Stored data
====

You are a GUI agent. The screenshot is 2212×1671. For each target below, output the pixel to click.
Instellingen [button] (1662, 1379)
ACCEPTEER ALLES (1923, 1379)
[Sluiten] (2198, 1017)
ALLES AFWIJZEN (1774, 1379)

====

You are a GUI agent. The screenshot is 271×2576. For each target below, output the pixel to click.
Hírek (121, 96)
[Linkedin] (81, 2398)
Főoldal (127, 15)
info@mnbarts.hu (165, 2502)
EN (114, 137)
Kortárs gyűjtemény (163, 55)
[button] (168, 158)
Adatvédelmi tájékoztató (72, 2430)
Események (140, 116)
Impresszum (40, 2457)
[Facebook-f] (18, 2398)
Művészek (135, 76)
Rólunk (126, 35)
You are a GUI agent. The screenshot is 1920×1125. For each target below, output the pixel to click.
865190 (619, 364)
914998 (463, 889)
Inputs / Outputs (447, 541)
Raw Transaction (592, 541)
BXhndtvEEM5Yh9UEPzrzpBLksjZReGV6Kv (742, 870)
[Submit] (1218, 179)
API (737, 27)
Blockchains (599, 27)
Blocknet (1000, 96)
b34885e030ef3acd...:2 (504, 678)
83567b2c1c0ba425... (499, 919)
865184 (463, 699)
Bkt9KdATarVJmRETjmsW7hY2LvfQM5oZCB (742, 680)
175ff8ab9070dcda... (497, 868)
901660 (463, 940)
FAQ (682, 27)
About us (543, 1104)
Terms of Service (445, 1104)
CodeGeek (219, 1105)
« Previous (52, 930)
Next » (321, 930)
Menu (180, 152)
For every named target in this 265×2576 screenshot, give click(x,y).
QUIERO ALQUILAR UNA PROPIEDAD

====

**WORK TASK:** Throughout the data above, report every line that contains the string "agent".

**RESULT OF THE TASK:**
You are a GUI agent. The screenshot is 2212×1671. For each target below, output the pixel to click.
You are a GUI agent. The screenshot is 271×2576. For each target below, output the pixel to click.
You are a GUI agent. The screenshot is 1920×1125. For each target below, output the pixel to click.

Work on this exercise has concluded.